* [Exercise prompt]: Give the entries again exactly. Skip the pictures.
**** Dataset records ****
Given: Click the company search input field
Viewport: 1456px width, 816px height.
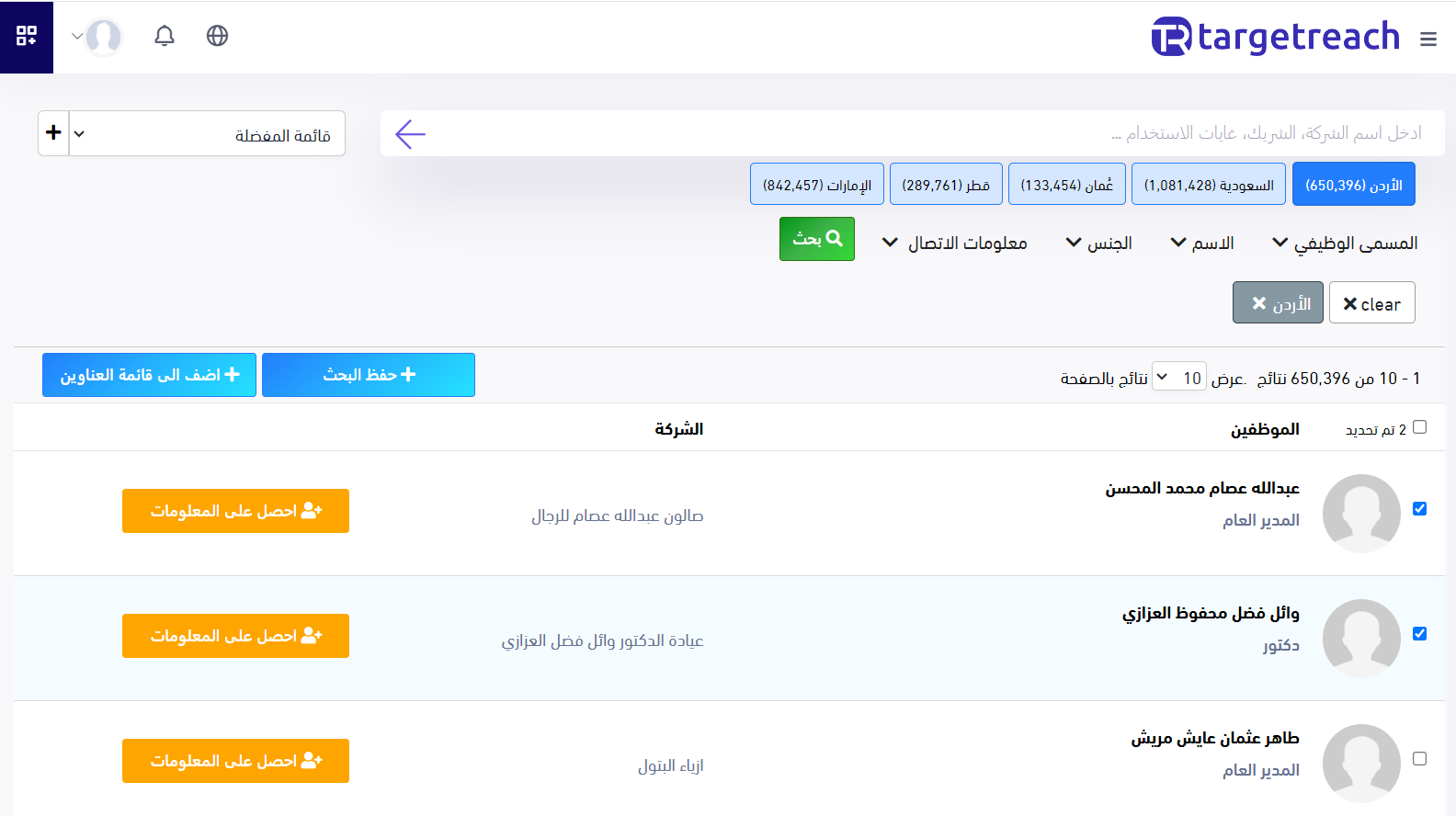Looking at the screenshot, I should click(x=919, y=134).
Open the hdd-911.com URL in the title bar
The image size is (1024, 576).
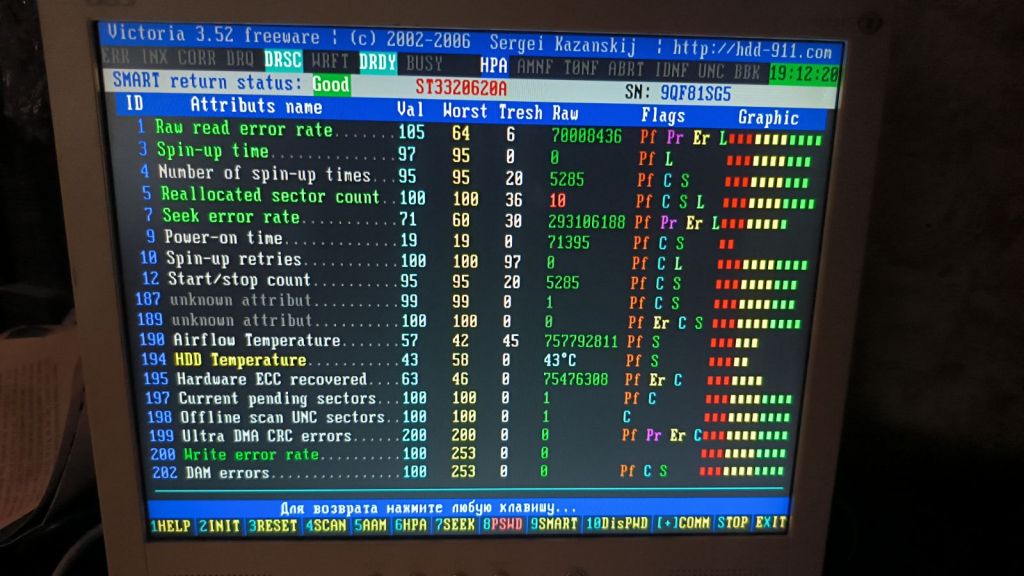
****
* [Output below]:
Given: Click the company search input field
Viewport: 1456px width, 816px height.
Looking at the screenshot, I should click(x=919, y=134).
Open the hdd-911.com URL in the title bar
The image size is (1024, 576).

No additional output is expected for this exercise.